Source document:
----

On 24/05/2011 18:24, "Les Mikesell" lesmikesell@gmail.com wrote:
On 5/24/2011 12:03 PM, Patrice Guay wrote:
On 05/24/2011 02:23 AM, Jerry Amundson wrote:
I can/will help. What is needed?
C6-liveDVD as a desktop environ
C6-liveCD as a trimmed down desktop, focus on system tools, trim docs
and other excess stuff ( I guess, use the c5 livecd script for hints)
- C6-RescueLiveCD with system tools [1]
And have one of those per arch
Please don't forget that there is an "install to hard drive" functionality now. Trimming the C6-liveCD will result in a CentOS distro with missing stuff compared to a standard installation. Trimming the C6 LiveCD as it was done for C5 is a bad idea.
"Missing stuff" is not a big problem if you can get to the point where yum works. I'd love to see an absolutely minimal CD/USB with just the filesystem and raid tools you might need to prepare a disk/raid set and then do an install to the point where the network and yum works.
+1 I would really like to see a bare bones centos live 'spin' too. Then I'll install the rest, either from my own internal repo, or online - that would be awesome
On 05/25/2011 12:15 PM, Mister IT Guru wrote:
On 24/05/2011 18:24, "Les Mikesell"lesmikesell@gmail.com wrote:
On 5/24/2011 12:03 PM, Patrice Guay wrote:
On 05/24/2011 02:23 AM, Jerry Amundson wrote:
I can/will help. What is needed?
C6-liveDVD as a desktop environ
C6-liveCD as a trimmed down desktop, focus on system tools, trim docs
and other excess stuff ( I guess, use the c5 livecd script for hints)
- C6-RescueLiveCD with system tools [1]
And have one of those per arch
Please don't forget that there is an "install to hard drive" functionality now. Trimming the C6-liveCD will result in a CentOS distro with missing stuff compared to a standard installation. Trimming the C6 LiveCD as it was done for C5 is a bad idea.
"Missing stuff" is not a big problem if you can get to the point where yum works. I'd love to see an absolutely minimal CD/USB with just the filesystem and raid tools you might need to prepare a disk/raid set and then do an install to the point where the network and yum works.
+1 I would really like to see a bare bones centos live 'spin' too. Then I'll install the rest, either from my own internal repo, or online - that would be awesome
the netinstall iso was aimed for this purposes ever since it exists. I do not see the point of another iso in this context.
On 5/25/11 4:59 AM, Manuel Wolfshant wrote:
"Missing stuff" is not a big problem if you can get to the point where
yum works. I'd love to see an absolutely minimal CD/USB with just the filesystem and raid tools you might need to prepare a disk/raid set and then do an install to the point where the network and yum works.
+1 I would really like to see a bare bones centos live 'spin' too. Then I'll install the rest, either from my own internal repo, or online - that would be awesome
the netinstall iso was aimed for this purposes ever since it exists. I do not see the point of another iso in this context.
I've had situations where for various reasons it would have been better to get a machine with no dvd drive running without needing network access, then after the reboot do some more setup (mounting drives, add NICs and or drivers, etc.) before completing the install. Or sometimes I've had to use ssh port forwarding to reach a proxy so yum could get to the repositories. Or sometimes you want someone else to do an initial step to get a remote machine to a point where you can ssh in to complete the install (which might involve the things above) and you want it to be as fast and simple as possible. These things don't really match what the netinstall iso does.

----

What you need to do:
Reproduce the stretch from "I've had situations" through "netinstall iso does." in the CentOS live media thread, swapping "proxy" for "gateway".

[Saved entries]
----

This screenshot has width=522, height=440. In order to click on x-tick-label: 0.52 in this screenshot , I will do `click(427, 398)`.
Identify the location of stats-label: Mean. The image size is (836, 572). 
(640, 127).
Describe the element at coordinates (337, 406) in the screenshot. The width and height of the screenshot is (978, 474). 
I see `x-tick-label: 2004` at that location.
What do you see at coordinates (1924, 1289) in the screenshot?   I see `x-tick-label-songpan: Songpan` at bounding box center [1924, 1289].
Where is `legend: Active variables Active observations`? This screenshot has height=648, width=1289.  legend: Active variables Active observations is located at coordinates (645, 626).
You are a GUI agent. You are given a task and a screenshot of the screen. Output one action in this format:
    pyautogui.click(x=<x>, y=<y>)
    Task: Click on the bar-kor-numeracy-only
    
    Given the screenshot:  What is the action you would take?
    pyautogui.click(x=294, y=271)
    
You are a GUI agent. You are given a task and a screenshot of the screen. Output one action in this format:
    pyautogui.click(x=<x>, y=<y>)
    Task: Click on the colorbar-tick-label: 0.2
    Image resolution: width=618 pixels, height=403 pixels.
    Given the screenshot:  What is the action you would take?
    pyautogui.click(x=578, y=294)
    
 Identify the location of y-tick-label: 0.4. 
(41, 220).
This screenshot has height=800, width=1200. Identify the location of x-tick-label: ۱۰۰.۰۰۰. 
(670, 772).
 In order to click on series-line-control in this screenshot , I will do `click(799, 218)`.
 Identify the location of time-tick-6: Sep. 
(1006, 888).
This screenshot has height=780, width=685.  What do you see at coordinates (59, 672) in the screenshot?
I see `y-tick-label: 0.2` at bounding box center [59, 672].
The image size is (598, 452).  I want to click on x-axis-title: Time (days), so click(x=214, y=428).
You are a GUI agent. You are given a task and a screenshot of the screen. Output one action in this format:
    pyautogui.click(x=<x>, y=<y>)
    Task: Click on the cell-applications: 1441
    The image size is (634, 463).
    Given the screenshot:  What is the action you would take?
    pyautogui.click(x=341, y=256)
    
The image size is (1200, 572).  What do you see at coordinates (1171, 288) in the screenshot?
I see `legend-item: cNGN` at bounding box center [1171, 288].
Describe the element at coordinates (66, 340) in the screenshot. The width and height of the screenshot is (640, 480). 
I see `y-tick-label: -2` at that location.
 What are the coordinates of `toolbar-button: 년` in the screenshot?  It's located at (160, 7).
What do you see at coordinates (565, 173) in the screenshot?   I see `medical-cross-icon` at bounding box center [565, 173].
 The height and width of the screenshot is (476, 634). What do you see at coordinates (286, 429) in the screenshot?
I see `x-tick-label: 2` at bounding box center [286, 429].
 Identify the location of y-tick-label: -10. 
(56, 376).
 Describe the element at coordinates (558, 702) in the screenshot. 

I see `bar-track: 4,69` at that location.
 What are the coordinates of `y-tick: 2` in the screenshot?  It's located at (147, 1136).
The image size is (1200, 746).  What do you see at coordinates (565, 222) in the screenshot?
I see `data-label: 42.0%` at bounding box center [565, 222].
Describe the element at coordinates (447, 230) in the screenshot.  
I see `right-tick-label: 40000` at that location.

----

Result of the exercise:
I've had situations where for various reasons it would have been better to get a machine with no dvd drive running without needing network access, then after the reboot do some more setup (mounting drives, add NICs and or drivers, etc.) before completing the install. Or sometimes I've had to use ssh port forwarding to reach a gateway so yum could get to the repositories. Or sometimes you want someone else to do an initial step to get a remote machine to a point where you can ssh in to complete the install (which might involve the things above) and you want it to be as fast and simple as possible. These things don't really match what the netinstall iso does.